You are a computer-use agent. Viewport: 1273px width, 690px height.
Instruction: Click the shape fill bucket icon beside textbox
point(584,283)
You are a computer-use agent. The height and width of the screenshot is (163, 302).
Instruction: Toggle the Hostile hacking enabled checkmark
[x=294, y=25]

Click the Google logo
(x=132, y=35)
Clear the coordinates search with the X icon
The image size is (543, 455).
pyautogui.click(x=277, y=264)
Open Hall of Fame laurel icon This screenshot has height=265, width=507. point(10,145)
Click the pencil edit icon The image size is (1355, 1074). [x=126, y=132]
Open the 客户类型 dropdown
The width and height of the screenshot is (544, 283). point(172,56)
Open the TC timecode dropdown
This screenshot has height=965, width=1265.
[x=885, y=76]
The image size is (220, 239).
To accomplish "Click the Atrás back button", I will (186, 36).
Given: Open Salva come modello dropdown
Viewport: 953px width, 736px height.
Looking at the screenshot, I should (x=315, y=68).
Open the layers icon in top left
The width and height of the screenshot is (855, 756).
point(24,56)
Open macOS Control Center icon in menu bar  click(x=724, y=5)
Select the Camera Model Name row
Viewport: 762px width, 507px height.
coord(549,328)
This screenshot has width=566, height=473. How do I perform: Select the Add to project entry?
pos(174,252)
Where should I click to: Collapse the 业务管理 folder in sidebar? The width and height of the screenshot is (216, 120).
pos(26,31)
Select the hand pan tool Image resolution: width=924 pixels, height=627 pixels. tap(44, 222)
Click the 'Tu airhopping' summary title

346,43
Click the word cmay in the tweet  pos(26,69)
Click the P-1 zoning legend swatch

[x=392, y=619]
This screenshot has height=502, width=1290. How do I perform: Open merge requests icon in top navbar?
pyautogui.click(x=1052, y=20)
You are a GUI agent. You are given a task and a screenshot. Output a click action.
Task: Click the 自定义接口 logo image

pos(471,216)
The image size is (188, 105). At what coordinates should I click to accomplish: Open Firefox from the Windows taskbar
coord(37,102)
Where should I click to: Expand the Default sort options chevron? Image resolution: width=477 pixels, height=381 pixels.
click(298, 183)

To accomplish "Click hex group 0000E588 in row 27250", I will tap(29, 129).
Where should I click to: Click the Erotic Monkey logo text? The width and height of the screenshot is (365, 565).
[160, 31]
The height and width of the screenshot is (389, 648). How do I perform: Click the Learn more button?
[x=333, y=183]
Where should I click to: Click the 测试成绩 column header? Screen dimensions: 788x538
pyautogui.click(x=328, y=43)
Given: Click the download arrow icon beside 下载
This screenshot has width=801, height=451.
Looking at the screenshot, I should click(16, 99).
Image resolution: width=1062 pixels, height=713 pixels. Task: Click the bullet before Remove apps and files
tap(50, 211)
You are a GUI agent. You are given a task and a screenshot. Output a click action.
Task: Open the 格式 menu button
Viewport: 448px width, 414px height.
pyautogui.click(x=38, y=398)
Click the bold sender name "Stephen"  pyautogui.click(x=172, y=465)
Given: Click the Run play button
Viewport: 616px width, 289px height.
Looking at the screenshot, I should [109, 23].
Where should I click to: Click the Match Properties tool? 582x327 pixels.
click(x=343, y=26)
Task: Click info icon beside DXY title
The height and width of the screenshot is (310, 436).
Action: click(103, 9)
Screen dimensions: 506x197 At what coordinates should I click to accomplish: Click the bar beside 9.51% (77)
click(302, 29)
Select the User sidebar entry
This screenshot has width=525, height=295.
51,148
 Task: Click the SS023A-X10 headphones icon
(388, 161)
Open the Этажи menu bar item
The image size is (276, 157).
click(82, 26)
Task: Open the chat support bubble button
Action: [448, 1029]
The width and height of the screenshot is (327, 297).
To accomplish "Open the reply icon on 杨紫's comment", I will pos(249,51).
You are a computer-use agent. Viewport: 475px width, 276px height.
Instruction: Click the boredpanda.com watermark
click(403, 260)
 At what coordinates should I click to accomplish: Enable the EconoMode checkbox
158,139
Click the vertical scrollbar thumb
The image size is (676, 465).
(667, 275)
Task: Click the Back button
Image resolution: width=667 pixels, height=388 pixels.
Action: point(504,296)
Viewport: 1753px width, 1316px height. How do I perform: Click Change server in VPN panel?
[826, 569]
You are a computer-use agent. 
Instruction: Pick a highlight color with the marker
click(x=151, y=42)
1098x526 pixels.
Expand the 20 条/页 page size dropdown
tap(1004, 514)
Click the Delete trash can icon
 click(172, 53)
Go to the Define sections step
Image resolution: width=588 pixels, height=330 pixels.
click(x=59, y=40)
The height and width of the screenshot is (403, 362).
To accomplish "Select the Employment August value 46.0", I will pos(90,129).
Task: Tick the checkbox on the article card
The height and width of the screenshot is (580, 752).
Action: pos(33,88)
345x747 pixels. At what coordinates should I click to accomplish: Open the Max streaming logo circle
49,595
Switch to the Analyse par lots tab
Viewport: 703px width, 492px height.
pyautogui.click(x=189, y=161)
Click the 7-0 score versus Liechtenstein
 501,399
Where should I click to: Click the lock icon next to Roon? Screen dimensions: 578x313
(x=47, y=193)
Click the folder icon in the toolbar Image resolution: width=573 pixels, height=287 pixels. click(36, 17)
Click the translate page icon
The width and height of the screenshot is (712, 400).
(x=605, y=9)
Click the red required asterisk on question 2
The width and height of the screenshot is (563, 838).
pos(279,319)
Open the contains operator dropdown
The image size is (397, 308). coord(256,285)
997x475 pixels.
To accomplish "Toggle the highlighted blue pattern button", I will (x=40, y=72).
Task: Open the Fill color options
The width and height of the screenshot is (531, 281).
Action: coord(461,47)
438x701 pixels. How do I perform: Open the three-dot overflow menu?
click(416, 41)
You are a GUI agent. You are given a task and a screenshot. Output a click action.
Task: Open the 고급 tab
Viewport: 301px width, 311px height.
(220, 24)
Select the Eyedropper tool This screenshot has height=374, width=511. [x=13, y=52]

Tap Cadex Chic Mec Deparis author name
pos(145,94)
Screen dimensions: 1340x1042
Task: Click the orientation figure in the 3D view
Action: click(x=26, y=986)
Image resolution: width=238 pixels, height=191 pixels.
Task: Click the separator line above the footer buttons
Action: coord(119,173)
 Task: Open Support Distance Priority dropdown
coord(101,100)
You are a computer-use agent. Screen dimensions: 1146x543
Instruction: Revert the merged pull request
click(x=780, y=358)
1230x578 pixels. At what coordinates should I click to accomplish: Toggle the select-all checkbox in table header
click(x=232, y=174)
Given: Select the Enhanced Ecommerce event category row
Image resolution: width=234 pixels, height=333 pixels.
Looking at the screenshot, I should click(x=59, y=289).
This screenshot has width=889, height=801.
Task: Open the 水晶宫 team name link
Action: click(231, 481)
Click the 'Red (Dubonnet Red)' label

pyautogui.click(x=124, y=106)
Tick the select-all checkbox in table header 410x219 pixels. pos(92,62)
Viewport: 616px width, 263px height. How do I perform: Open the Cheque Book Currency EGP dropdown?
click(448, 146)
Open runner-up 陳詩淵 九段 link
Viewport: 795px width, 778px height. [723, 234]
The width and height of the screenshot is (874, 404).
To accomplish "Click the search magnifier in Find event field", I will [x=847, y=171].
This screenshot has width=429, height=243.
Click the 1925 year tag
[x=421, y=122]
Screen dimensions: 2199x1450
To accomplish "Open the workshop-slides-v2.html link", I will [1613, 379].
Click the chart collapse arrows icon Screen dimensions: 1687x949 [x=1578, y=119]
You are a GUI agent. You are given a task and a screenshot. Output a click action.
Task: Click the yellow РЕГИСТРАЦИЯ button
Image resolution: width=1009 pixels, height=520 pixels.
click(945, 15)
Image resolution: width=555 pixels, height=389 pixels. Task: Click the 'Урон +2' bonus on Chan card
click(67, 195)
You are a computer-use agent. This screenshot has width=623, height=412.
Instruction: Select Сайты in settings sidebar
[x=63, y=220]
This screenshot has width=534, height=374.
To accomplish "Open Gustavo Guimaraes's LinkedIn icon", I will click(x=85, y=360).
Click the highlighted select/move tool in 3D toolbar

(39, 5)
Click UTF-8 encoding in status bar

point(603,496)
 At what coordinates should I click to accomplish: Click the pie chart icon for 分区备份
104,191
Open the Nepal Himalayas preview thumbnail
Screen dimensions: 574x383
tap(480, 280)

• **Action item**: Could you restate, word for word, the lines above from the one with "You are a computer-use agent. Viewport: 475px" to the one with "1098x526 pixels.", both included?

• **Response to this exercise**:
You are a computer-use agent. Viewport: 475px width, 276px height.
Instruction: Click the boredpanda.com watermark
click(403, 260)
 At what coordinates should I click to accomplish: Enable the EconoMode checkbox
158,139
Click the vertical scrollbar thumb
The image size is (676, 465).
(667, 275)
Task: Click the Back button
Image resolution: width=667 pixels, height=388 pixels.
Action: point(504,296)
Viewport: 1753px width, 1316px height. How do I perform: Click Change server in VPN panel?
[826, 569]
You are a computer-use agent. 
Instruction: Pick a highlight color with the marker
click(x=151, y=42)
1098x526 pixels.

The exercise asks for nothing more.